Tak czy siak ja bardzo się cieszę z udanej akcji.
#25 (Michał Vogelgesang)
Napisano 28 stycznia 2007 - 22:56
Otóż byłem dzisiaj w lesie poobserwować ślady zwierząt. W środku lasu, przy drodze usłyszałem miauczenie. Po chwili przyczłapal się do mnie mały kociak. Był zadbany, niewychudzony. Oczywiście zaczął za mną chodzić krok w krok, mimo, że go nie wołałem. Łaziliśmy tak z godzinę. Szerze Wam powiem, ze zupelnie zgłupiałem i nie wiedzialem co mam robić. Żal mi go było zostawić w lesie, ale w domu nie mam warunkow i mozliwości trzymania kota. Panika! Zadzwonilem do znajomej, która już ma kilka kotów. Powiedziala, że jej koty mają nosówkę i nie może go wziąć. Doradzila mi, żeby zawieźć go do najbliższych zabudowań i tam zostawić. Nawet jeśli nim się nikt nie zajmie, to znajdzie schronienie w jakiejś stodole. Tak też zrobiłem. Zawiozlem go do najbliższej wioski i tam zostawiłem. Czy dobrze zrobiłem? Długo będę się nad tym zastanawiał...

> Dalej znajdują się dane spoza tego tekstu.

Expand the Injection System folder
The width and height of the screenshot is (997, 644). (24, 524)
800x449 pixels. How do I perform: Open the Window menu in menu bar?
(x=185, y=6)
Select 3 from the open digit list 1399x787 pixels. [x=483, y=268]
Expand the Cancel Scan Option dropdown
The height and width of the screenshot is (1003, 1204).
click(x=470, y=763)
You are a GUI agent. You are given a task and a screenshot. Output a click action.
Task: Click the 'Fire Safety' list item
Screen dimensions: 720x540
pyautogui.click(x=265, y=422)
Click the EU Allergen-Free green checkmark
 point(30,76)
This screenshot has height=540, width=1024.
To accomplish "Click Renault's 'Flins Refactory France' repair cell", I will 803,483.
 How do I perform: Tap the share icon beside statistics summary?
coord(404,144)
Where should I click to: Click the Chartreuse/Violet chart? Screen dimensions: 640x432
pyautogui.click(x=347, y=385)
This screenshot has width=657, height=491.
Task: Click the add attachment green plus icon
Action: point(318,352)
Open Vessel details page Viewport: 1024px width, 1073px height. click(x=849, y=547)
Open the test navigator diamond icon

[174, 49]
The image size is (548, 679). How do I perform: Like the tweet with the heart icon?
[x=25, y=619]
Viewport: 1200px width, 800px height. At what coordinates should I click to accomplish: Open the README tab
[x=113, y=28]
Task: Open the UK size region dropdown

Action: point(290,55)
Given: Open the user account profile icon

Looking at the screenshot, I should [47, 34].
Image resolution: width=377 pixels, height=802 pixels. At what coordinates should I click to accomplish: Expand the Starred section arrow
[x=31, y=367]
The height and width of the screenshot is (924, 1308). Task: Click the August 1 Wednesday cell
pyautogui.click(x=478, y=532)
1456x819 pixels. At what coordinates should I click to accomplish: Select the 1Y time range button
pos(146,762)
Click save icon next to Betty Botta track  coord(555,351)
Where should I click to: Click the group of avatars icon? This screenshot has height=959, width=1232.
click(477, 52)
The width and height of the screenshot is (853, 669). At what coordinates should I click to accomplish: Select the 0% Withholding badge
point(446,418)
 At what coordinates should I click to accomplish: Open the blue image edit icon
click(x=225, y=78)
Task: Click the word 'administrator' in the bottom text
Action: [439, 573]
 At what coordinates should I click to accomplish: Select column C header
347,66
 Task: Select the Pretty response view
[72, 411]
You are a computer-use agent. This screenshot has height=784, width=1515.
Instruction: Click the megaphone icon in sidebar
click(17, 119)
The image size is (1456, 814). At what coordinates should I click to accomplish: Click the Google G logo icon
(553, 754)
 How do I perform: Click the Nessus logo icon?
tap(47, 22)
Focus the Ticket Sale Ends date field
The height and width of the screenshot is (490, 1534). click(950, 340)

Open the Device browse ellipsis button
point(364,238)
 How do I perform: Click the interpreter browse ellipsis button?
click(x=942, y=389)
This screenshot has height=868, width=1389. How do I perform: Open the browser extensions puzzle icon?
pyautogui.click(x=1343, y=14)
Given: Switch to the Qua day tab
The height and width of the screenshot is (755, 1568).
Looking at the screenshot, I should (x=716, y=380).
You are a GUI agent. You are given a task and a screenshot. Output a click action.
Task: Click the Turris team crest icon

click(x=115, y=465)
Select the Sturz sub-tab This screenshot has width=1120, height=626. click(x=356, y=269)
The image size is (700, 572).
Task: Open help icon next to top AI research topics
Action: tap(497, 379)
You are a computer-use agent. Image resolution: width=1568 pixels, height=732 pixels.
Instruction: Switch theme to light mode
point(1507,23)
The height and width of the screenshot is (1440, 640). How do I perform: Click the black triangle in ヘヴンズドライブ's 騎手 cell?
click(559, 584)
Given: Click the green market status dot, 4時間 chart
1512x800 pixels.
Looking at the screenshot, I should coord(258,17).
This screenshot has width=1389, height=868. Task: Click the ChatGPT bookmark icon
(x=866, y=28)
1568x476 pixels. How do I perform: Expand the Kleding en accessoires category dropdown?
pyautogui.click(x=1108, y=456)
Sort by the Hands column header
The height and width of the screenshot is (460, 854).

Sprzęt: NIKON D300; 18-70DX; Tamron 150-600; SIGMA 50/2.8 MACRO, SIGMA 10-20, AF-S 300/4 1.4 1.7
Moja wizytówka
#26
Napisano 28 stycznia 2007 - 23:06
#27 (Michał Vogelgesang)
Napisano 28 stycznia 2007 - 23:12
Dzięki Dunadan za słowa otuchykot da sobie radę
Sprzęt: NIKON D300; 18-70DX; Tamron 150-600; SIGMA 50/2.8 MACRO, SIGMA 10-20, AF-S 300/4 1.4 1.7
Moja wizytówka
#28 Guest_winnetou_*
Napisano 29 stycznia 2007 - 08:18
Inną sprawą jest także zaopatrywanie kłusowników w amunicję myśliwską własnie przez "kolegów myśliwych"... Mnie takie postępowanie poprostu oburza, mma nadzieję, że większość zrzeszonych w PZŁ też. Tylko czy napewno? Nie wiem.
#29
Napisano 29 stycznia 2007 - 21:28
Wiem ile to kosztuje - teraz pewnie cala okolica bedzie przeciw wam, niestety najgorsze jest to ze ludzie sie kryja wzajemnie bo przeciez nie wsypia kolegi z ktorym chodza na wodke.
michalv, maly kociak zimą w lesie nie da sobie rady. Dobrze zrobiles zabierajac go z lasu prawdopodobnie skonczylby tam jako kolacja.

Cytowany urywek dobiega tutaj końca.